Re: Alphabet
From: | Christophe Grandsire <christophe.grandsire@...> |
Date: | Friday, November 2, 2001, 8:06 |
En réponse à Jesse Bangs <jaspax@...>:
>
> > with a "hard (voiceless)" marker and
> > a "don't open your mouth (nasal)" marker to
> > differentiate.
>
> Why do people often think of the voiceless sounds as "hard" and the
> voiced ones as "soft"? I've always thought of it the other way
> around.
>
Your thinking is somehow twisted then. Physically, voiceless sounds are
definitively 'harder' than voiced sounds. To produce a voiceless sound, you
must tense your vocal chords so that they don't vibrate, while in a voiced
sound, the vocal chords are left untensed, and thus vibrate naturally because
of the passage of air. Thus you need more energy to produce a voiceless sound
than a voiced sound.
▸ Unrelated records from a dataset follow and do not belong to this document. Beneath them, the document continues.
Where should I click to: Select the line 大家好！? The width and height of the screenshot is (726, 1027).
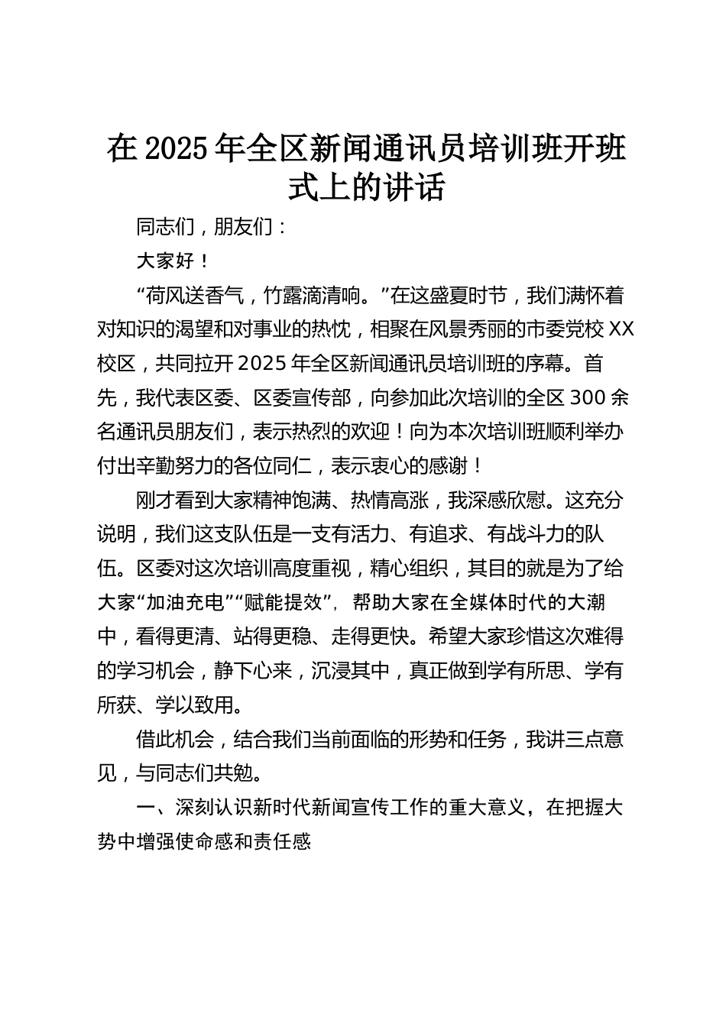coord(173,261)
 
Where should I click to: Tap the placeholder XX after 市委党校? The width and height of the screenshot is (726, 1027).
coord(624,329)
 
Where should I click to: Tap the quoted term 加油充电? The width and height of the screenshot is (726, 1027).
coord(183,603)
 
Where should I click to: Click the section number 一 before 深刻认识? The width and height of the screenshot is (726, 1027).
coord(144,808)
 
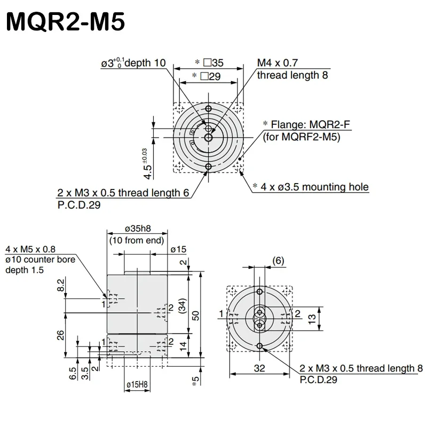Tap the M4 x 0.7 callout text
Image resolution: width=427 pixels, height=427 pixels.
tap(276, 63)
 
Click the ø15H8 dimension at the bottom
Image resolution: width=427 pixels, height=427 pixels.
tap(137, 384)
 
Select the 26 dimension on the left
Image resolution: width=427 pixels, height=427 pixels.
tap(60, 335)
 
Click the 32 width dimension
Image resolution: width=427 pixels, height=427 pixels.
tap(260, 368)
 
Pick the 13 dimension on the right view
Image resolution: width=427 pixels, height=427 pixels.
tap(313, 319)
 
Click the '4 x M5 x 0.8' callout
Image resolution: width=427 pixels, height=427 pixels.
tap(30, 249)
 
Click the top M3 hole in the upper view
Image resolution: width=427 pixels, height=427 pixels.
tap(208, 108)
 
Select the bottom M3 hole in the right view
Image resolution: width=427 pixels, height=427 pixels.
tap(260, 346)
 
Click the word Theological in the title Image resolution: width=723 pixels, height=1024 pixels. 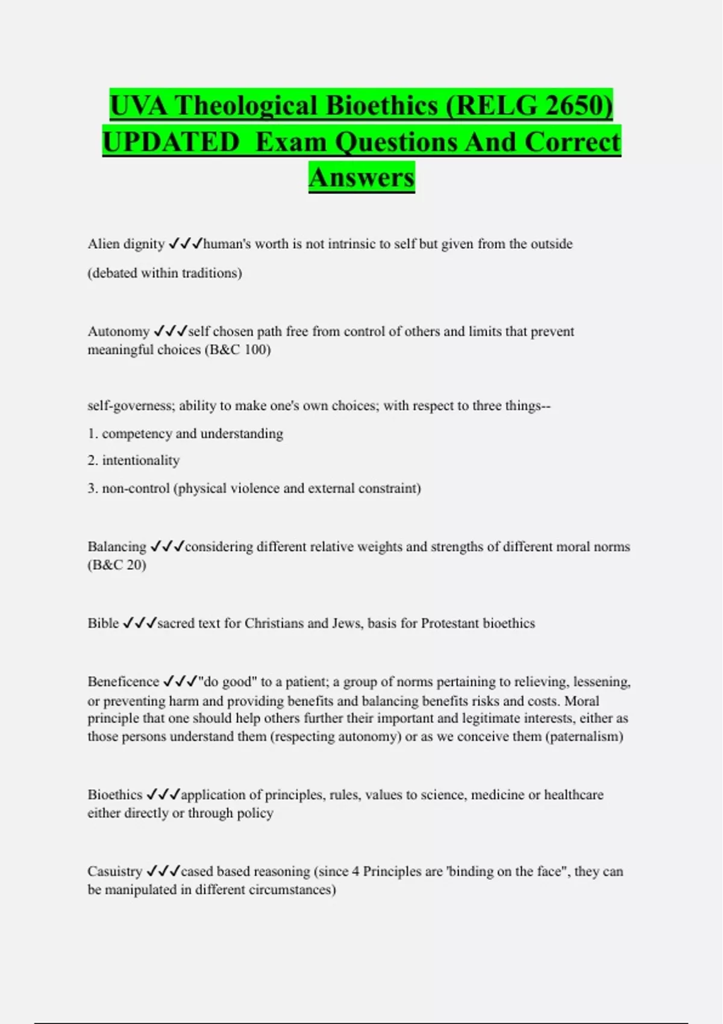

Or at least that's how I feel it. Of course, I'm not
talking about creaky voiced or breathy voiced sounds where you put some energy
to somehow 'enhance' the voicing. There are also acoustical reasons to consider
that voiceless sounds are 'harder' than voiced sounds. Basically it has to do
with the fact that voiceless sounds stop modify more the air stream than voiced
sounds. You can hear it for instance when you try to pronounce [ata] or [ada].
In the first case, the airflow sounds very much stopped between the vowels,
while in the second, it sounds more regular and constant.
Christophe.
http://rainbow.conlang.free.fr
Take your life as a movie: do not let anybody else play the leading role.